In the AID cohort, we observed a higher rate of mortality associated with total assistance, but no significant association was found between functional impairment and the risk of recurrent disease or graft failure. Autoimmune hepatitis has a high rate of recurrence after LT, as reported in a large multicenter study with recurrence rates of 20% at 5 years and 31% at 10 years23. The authors of that study found younger age at transplant, immunosuppression with mycophenolate mofetil, donor-recipient sex mismatch, and high serum IgG levels to be associated with risk of recurrence. Similarly, primary biliary cholangitis and primary sclerosing cholangitis have high rates of recurrence following LT 24, 25. While we initially hypothesized that poor functional status would pose challenges in immunosuppression following LT, our study did not find a significant association with graft failure, disease recurrence, or infectious complications. Our results may reflect other disease-specific comorbidities, such as low bone mineral density and nutrient deficiency in the cholestatic diseases, that are interacting with KPS score.

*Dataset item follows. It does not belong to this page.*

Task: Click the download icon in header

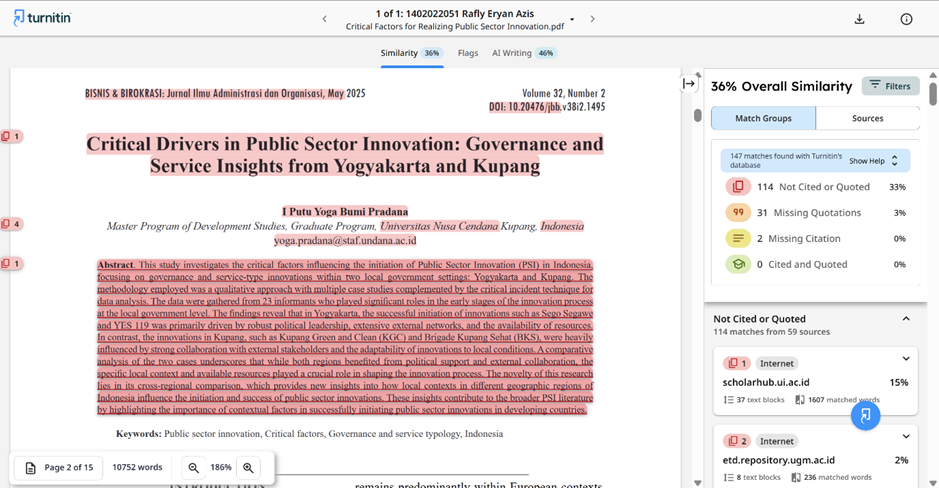Action: 859,19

Our study has several limitations that should be acknowledged. The retrospective design inherently introduces the possibility of selection bias and confounding variables. Although the use of a national database provides robust, multi-center data, it does limit our ability to analyze the specific practices at different centers. Additionally, we lack information on different interventions that may have been attempted on functionally debilitated individuals, as well as a comprehensive understanding of post-LT follow-up and medication management, as previously theorized with respect to psychiatric comorbidities in hepatitis C. Regarding our intervention tool, while the KPS score is a well validated instrument in the field of oncology, its applicability in cirrhosis lacks substantial evidence. Furthermore, the grouping of the 11-point scale into categories of no assistance, some assistance, and total assistance may result in some loss of granularity.